Als sie gehen wollte, musste ich was machen. Ich konnte sie doch nicht nochmal einfach so gehen lassen. Deswegen hielt ich sie am Handgelenk fest und drückte voller Verzweiflung meine Lippen auf ihre. Der Kuss war noch besser als der Letzte. Noch leidenschaftlicher aber gleichzeitig so gefühlvoll. Es war überwältigend. Als wir uns dann voneinander lösten, sah ich in ihre wunderschönen blauen Augen und verlor mich mal wieder komplett darin. Ich hatte es nicht verkackt. Dieses eine Mal nicht.
Immer wenn ich sie ansah, war meine Welt ein Stückchen besser. Dann war sie ein Stückchen weniger kaputt. Weniger verkorkst.

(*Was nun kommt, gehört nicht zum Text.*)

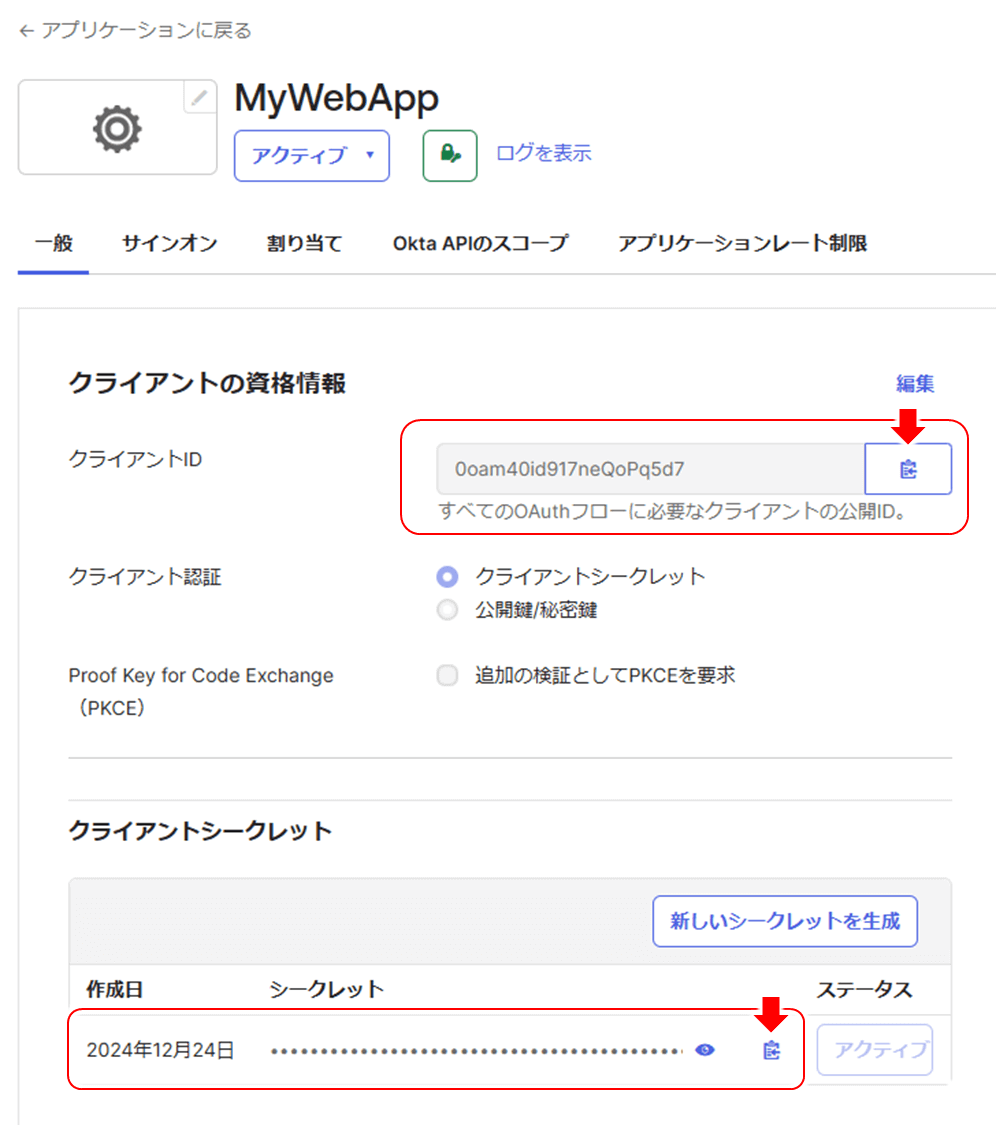This screenshot has height=1125, width=996.
Task: Click 新しいシークレットを生成 button
Action: point(784,921)
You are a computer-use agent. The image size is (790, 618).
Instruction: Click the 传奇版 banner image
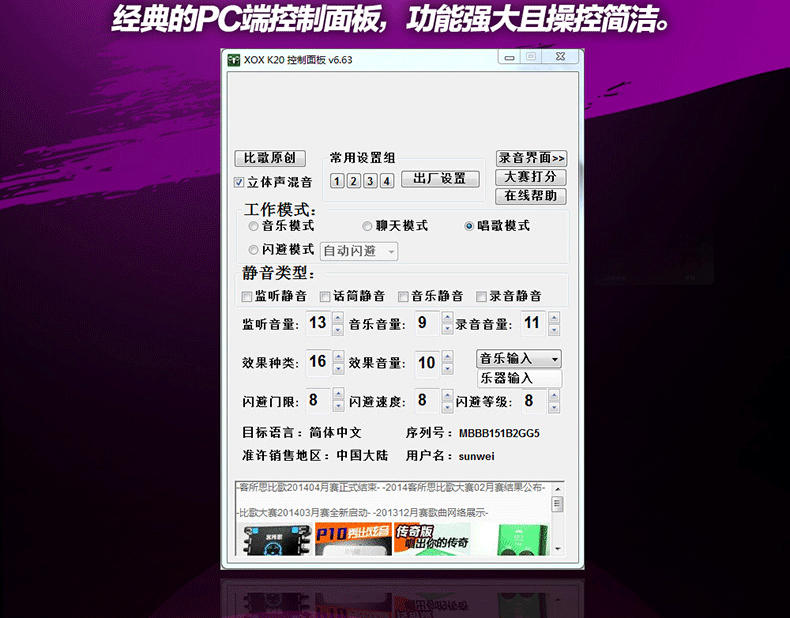pos(430,540)
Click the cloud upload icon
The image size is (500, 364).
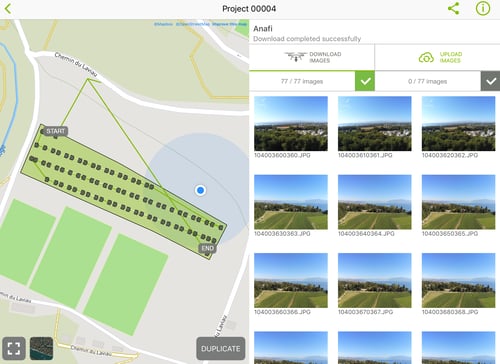426,58
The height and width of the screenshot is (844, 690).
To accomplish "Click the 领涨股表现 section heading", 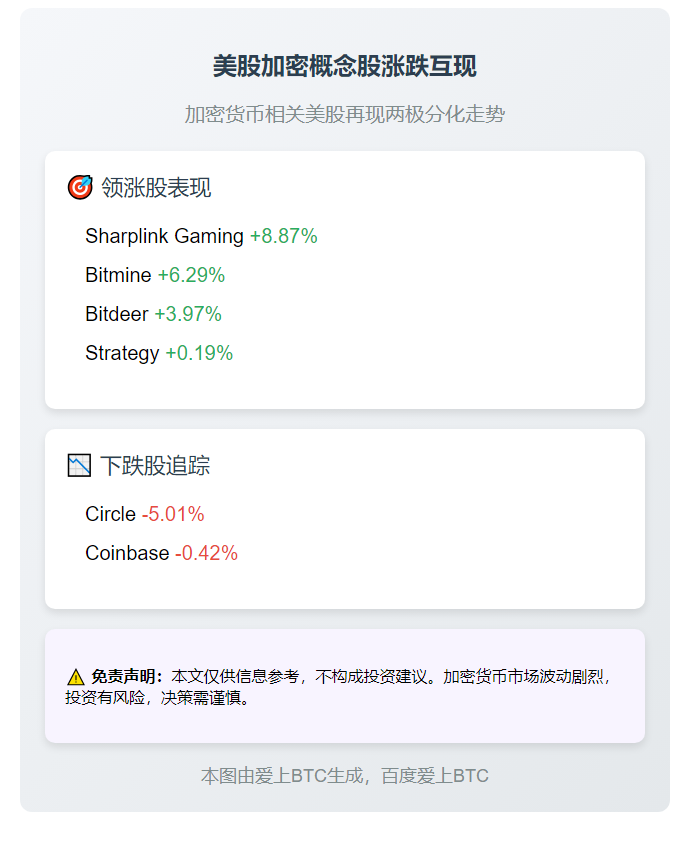I will coord(156,188).
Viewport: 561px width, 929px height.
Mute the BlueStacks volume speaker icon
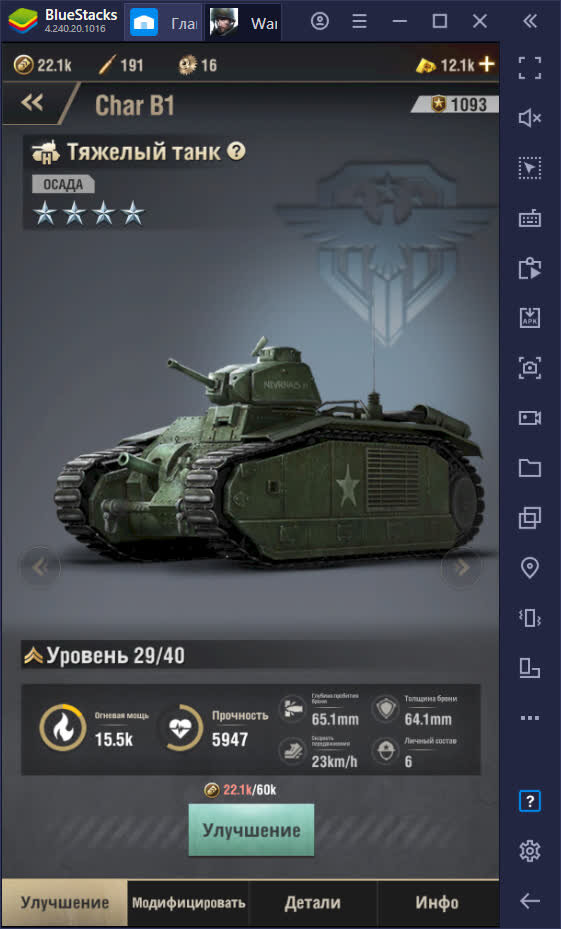pos(530,118)
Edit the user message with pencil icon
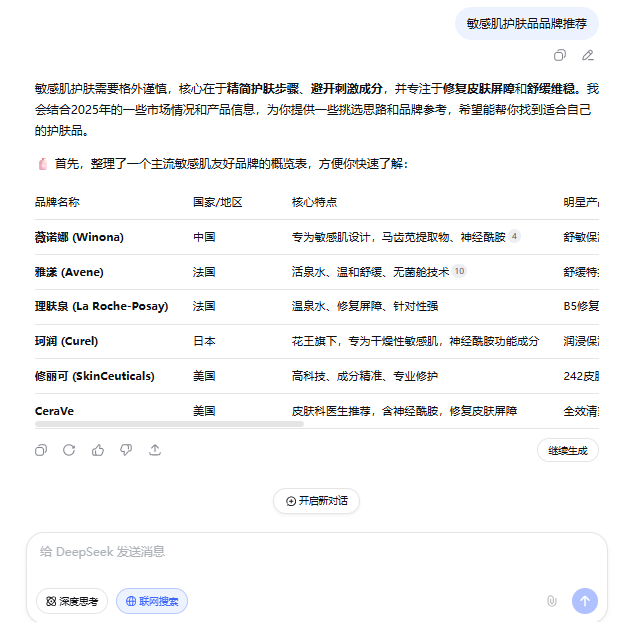Image resolution: width=622 pixels, height=622 pixels. coord(588,55)
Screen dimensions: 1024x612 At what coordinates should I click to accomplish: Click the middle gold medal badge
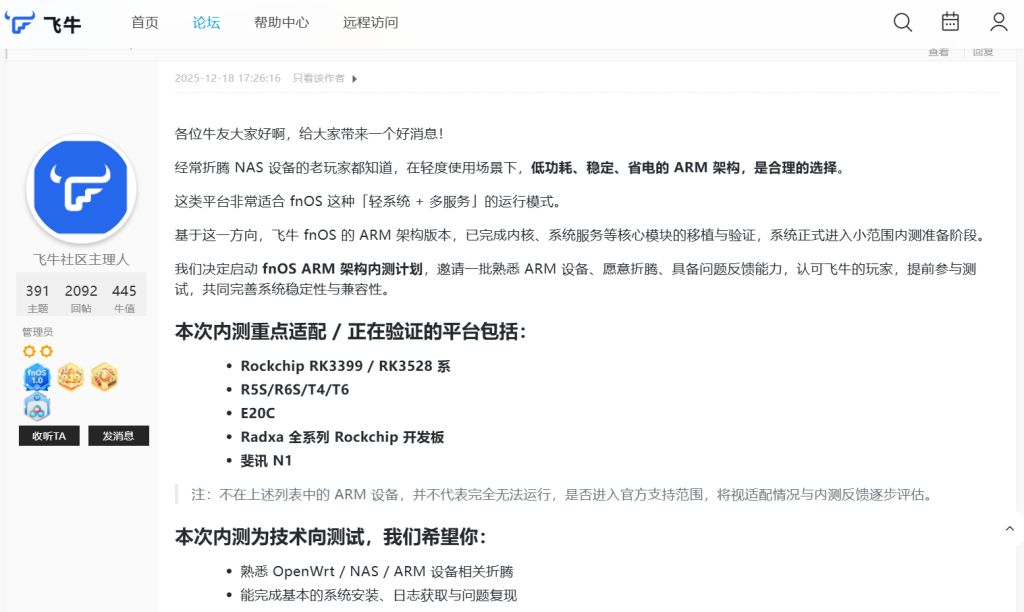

"Du bist echt so ein Idiot.", holte mich ihr Lachen wieder ins Hier und Jetzt. "Dieser ganze Scheiß hätte gar nicht sein müssen, hättest du einfach mal deinen Mund aufgemacht heute Morgen." "Ich weiß.", gab ich zerknirscht zu und sah beschämt zur Seite. Ich wusste zwar, dass sie es nicht als Vorwurf meinte, aber trotzdem fühlte ich mich immer noch schuldig. Immer noch schlecht. Nur wegen mir musste sie diese inneren Schmerzen aushalten. Und die waren viel schlimmer als äußere. Sie hinterließen viel tiefere Wunden. Das wusste ich selbst nur zu gut.
"Es tut mir echt Leid. Ich wollte dich mit meinem Verhalten nicht verletzen. Zumindest nicht mit Absicht. Es war halt diese pure Überforderung, diese Unsicherheit, die mich lahm gelegt hat.", erklärte ich mich nochmal. Irgendwie hatte ich das Gefühl ich müsse mich rechtfertigen.
"Du hast es mir ja erklärt und ich kann es nach dem Gespräch gestern auch vollkommen nachvollziehen. Ehrlich. Also bitte mach dir jetzt nicht so den Kopf darüber. Klar tat es weh und hat es mich auch sehr verletzt und mitgenommen, aber eigentlich hat es mir ja auch nur noch mehr gezeigt wie stark meine Gefühle für dich sind und auch schon lange waren. Ich habe mir nur selbst so lange was vorgemacht, weil ich nicht wahr haben wollte, dass du der Richtige sein solltest. Aber das bist du. Das warst du schon seit unserm ersten Kuss. Als du Pit und mir damals mit den Kartons geholfen hast, wusste ich, dass hinter der Fassade des Egotills noch jemand anderes schlummerte. Den es galt hervor zuholen. Und ich weiß auch nicht, aber irgendwie habe ich es mir als Aufgabe gemacht genau das zu schaffen. Aber da wusste ich noch nicht, dass ich mich später genau in diesen Menschen verlieben würde.
Ausgerechnet in Till den Turnbeutel. Der Sportfutzi. Es ist schon echt verrückt. Ich schätze wir sind der lebende Beweis dafür, dass aus Hass tatsächlich Liebe werden kann.", sagte sie verträumt. "Tja ich hätte auch niemals damit gerechnet, dass ich mal einen Kampfhund als Freundin haben würde.", sagte ich schulterzuckend. Direkt boxte sie mir als Antwort gegen meinen Oberarm. Und wir lachten beide. 'Freundin', das klang wirklich schräg. Ich glaube daran würde ich mich nie gewöhnen können.

"Hauser hat mich gefragt, ob ich nicht wieder zurück in die Staffel will.", erzählte ich Martha dann abends beim Essen. "Und was hast du ihm geantwortet?" "Dass ich darüber nachdenken muss. Aber ich soll ihm Morgen meine Entscheidung mitteilen." "Hast du dich denn schon entschieden?" Als Antwort schüttelte ich nur den Kopf. "Stell dein Ego beiseite und geh wieder zurück. Die Staffel wird dir gut tun.", sagte sie dann mit einem aufmunternden Lächeln. Naja das mit dem Ego beiseitestellen war nicht so leicht. Für mich zumindest nicht. Ich hasste es angekrochen zukommen. Das war nur was für Loser. Und ich war kein Loser. Nicht mehr.
"Ich überlegs mir noch.", sagte ich ausweichend. Dann aßen wir erstmal nur schweigend, aber es war nicht dieses angespannte, unangenehme Schweigen sondern einfach nur beruhigendes und angenehmes Schweigen.
Und schon wieder viel mir auf wie wohl ich mich in ihrer Nähe fühlte. Wie in einem Zuhause. Vielleicht würde sie ja mein neues Zuhause werden. Mein sicherer Hafen, in den ich immer einlaufen konnte, wenn ich mal wieder drohte in meinen Selbstzweifeln und Selbsthass zu ertrinken.